### Okuma parçası
***

Nedir Bin bin?
Binmezseniz nereden bileceksiniz bu Bin bini. Benim gibi ne nedir diye
merakınız yoksa zaten bilemezsiniz. Kullanımı Türkiye'de gittikçe yaygınlaşan
bu Bin bin nicedir Konya'da da görülür ve kullanılır oldu.
Esas adı Elektrikli
Scooter imiş bu Bin binin. Bir nevi bisiklet. Elektrikli olduğu için pedalı
yok. Bildiğimiz bisikletlere göre yere daha yakın ve binmesi de kolay. Bir de
oturağı yok. Sürücüleri ayakta sürmek zorunda. Cadde ve sokaklarda eller
direksiyonda, ayaklar ise iki teker üzeri kapatılmış yerde olduğu halde
yanından sessiz tayyare gibi bunların geçip gittiğini herhalde görmeyeniniz
yoktur.
Gördüğünüz bu Bin
binler kişilere ait değil. Belediye tarafından temin edilip belirli yerlere
konmuş bu Bin binlere binmek isteyenler, ücret karşılığında bunlara
binebiliyorlar. Başlangıcı 1,75 TL, dakikası ise 55 kuruş. Bu şekilde kiralanan
bu Bin binlere, bindikten sonra geri getirme zorunluluğu yok. İstediğin yerde
gördüğün bir direğe, bir ağaca bağlayıp gidebiliyorsun.
Gittikçe
yaygınlaşan bu yeni nesil bisikletlerin meraklıları ve ilgi duyanları da çok.
İlgi duyanlar sadece çocuklardan ibaret değil. Kadını-erkeği, çoluğu-çocuğu,
genci-yaşlısı bu bisikletlere ilgi duyuyor ve kiralıyor. Tek kişinin
sürebileceği şekilde planlanmış bu bisikletlere iki kişi binenler de göze
çarpıyor. Gördüğüm kadarıyla bu kiralama işinden belediye kazandığı gibi süren
insanlarımız da ayaklarına kadar gelen bu hizmetten çok memnunlar.
Yazımı buraya kadar
okudu iseniz, bildiğimiz şeyleri anlatmışsın diyebilirsiniz. Belki de binenler
içerisinde sizler de varsınız. Doğrudur, çoğunuzun yabancısı olmadığınız bu
konuyu ele aldım. Beni bu konuyu ele almaya iten de bayram günü acilde nöbet
tutan bir doktorun “Bir de şu Bin binleri yazsan” demesi oldu. Önce nedir bu
Bin bin dedim. Anlayacağım kadarıyla anlattı. Sonunda cadde ve sokaklarda
gördüğüm binitin adının Bin bin olduğunu öğrendim. Neyini ele alacağım bunun? Meraklıları
sürüyor dedim. “Sürsünler sürmeye de hastanelerin acilleri bunlarla dolu. Kimi
düşüp ayağını kırmış kimi de yaralanmış bir şekilde hastaneye geliyor.

***

Kaynak kayıtlar
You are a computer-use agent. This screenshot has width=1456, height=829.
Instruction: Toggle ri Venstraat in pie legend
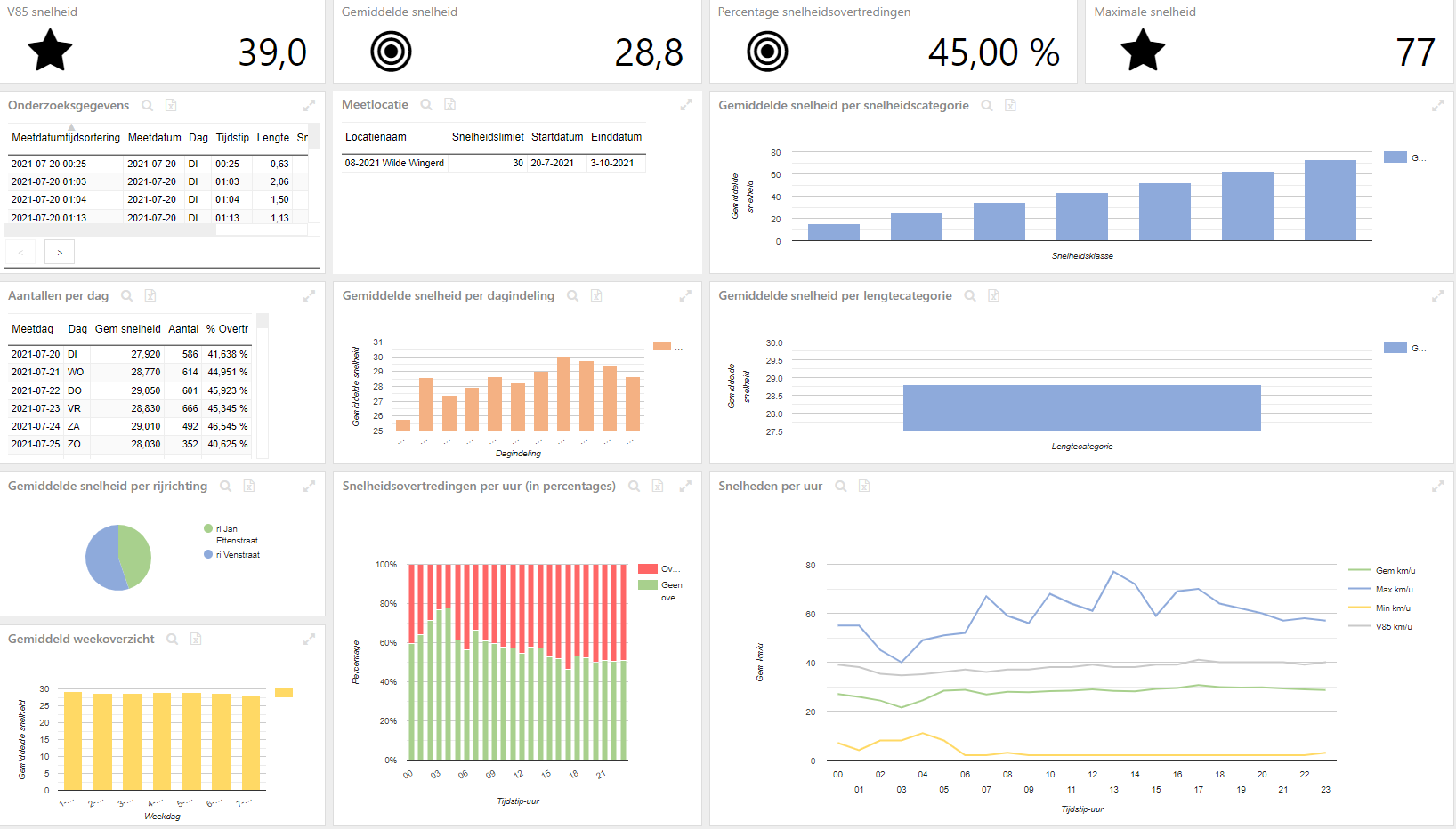[x=232, y=554]
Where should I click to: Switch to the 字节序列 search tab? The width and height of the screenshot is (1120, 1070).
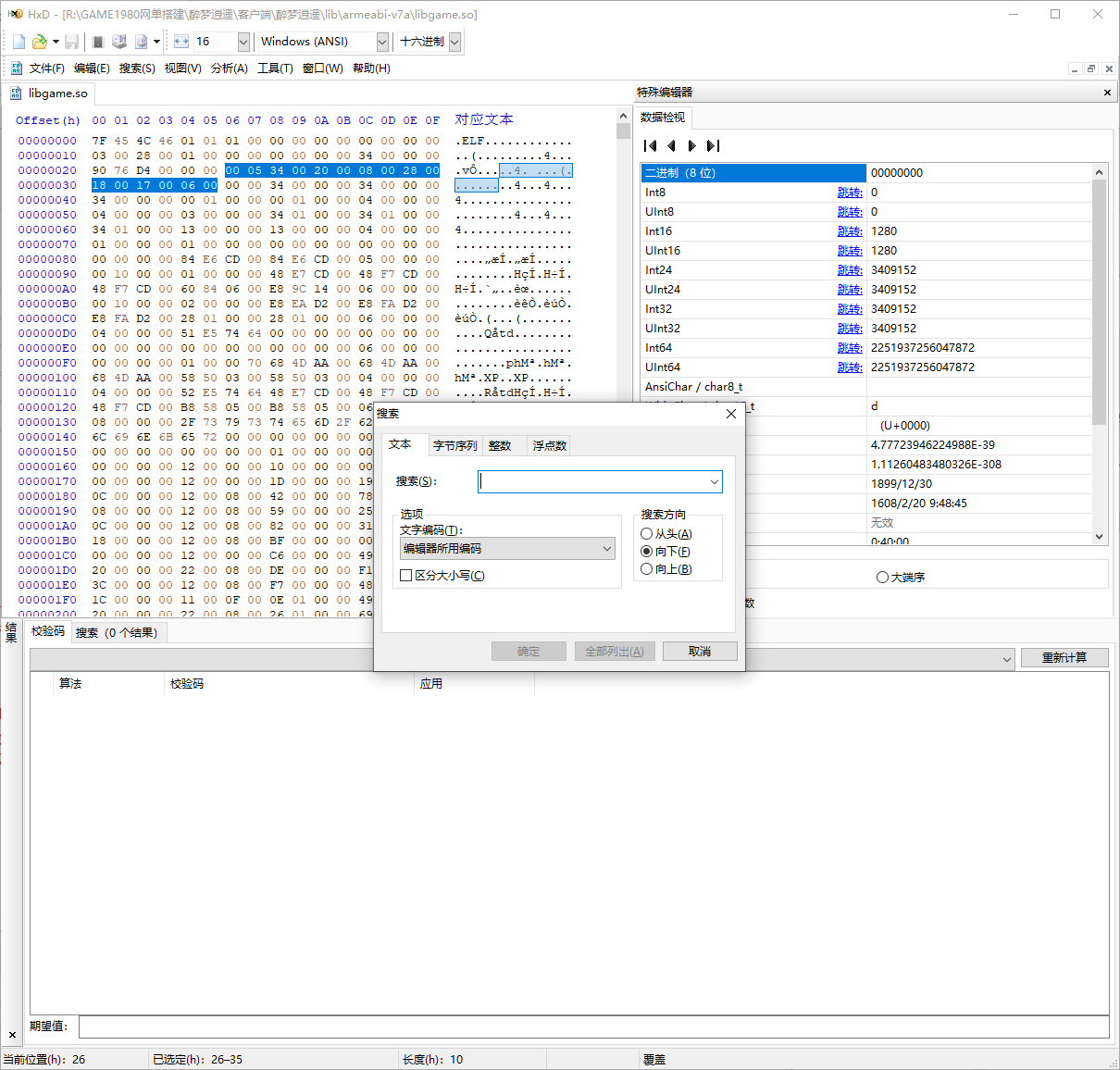tap(454, 445)

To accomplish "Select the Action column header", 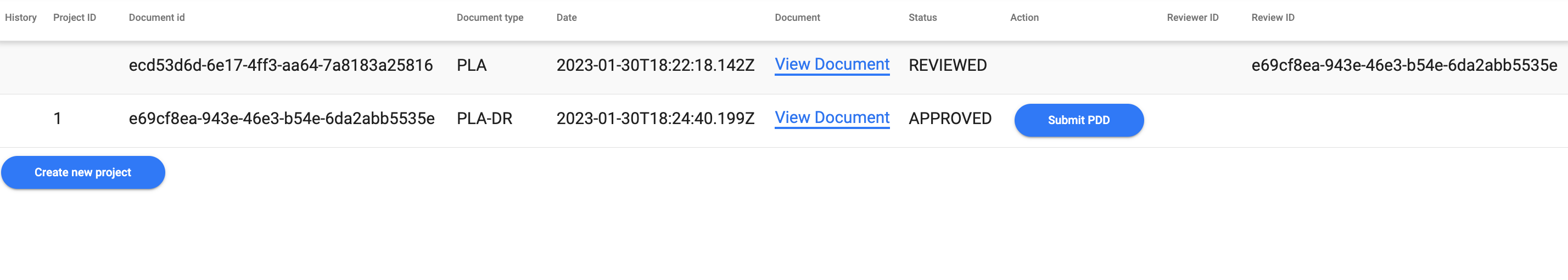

***

### Yapılacaklar
1 – Bin bin yazısına göre bu aracı kiralamanın başlangıç ücreti ve dakika ücreti ne kadar?
2 – Bin bin yazısını son cümlesinden sonra kaldığı yerden sürdürün.
Bu öğelere alıştırmada ihtiyaç yok.

### Alıştırma sonuçları
1 – Başlangıcı 1,75 TL, dakikası ise 55 kuruş.

2 –
İçlerinde 70 yaşında bu bisikletten düşen kadınlar da var” deyince, inanmam.
Herhalde o kadar da değil diyerek şaşkınlığımı ifade ettim. Varmış meğer.
70’lik nenenin bu bisikletten düşüp hastaneye getirilmesine üzüldüm. Diğer taraftan
cesaretine hayran kaldım ve maşallah diyorum. İnan bu yaşımda ben cesaret edip
o bisikletlere binmem. Herhalde teyzemiz, “Bu işin yaşı başı olmaz. Benim
gençlerden neyim eksik. Zamanında böyle bisikletler vardı da ben mi binmedim.
Ahir ömrümde bu hevesimi gidereyim” demiş olmalı.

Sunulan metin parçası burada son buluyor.